I was never big into gaited horses (actually hated them to be honest), so I was okay with the pace. It was really smooth so I didn't care. However, he absolutely won't canter. He is just challenged. I had other TWHs that one would do RW and sometimes trot but cantered normal. The other I was starting. He trotted (never got past a handful of rides before he was bought) and had the most wonderful rocking chair canter.

Recently I've read Anita Howe's book on gaited horses. It was crazy into biomechanics at first and explained why the pacey horse is the way he is. It was a huge eye opener for me. Pacey horses are dorsal dominant, so their topline muscles are the ones they primarily use, but their abdominal muscles severely lack conditioning. The use of the dorsal muscles are side to side motion (pace) and usually will go with the horse hollowing out his back and putting his nose out and head up. The abdominal muscles are more diagonal and are necessary for trotting and cantering (also needed for a good flat walk and running walk).

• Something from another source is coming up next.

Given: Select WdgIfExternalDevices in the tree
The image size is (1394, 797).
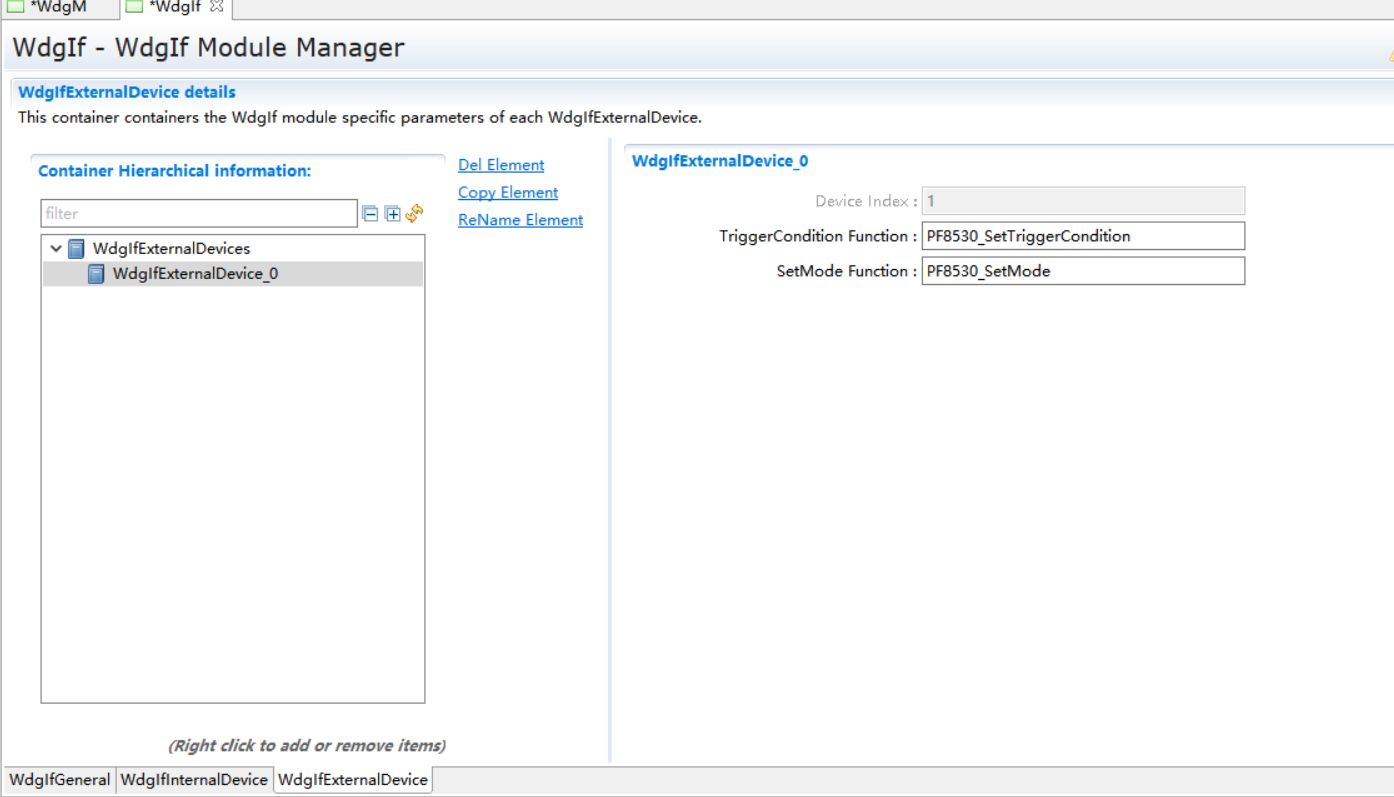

So, to develop a good canter you have to work on conditioning the abdominal muscles and getting the diagonal down. I've been working on this with backing up on the ground and doing lots of flat foot walking in the round pen. I even saw my horse do his running walk when I was doing groundwork after a couple sessions of conditioning!

If you want better details, I'd look into Anita Howe's book/dvd. I've been super impressed by her so far. I can't guarantee that he'll start trotting, but you can at least get a canter and then possibly (since his abdominal muscles are toned) he'll pick up the trot.

I'd avoid PURPOSELY trying to pace more. It will condition the wrong set of muscles, not to mention that the pace is one of the least balanced gaits and could be very dangerous with doing jumping (in my opinion).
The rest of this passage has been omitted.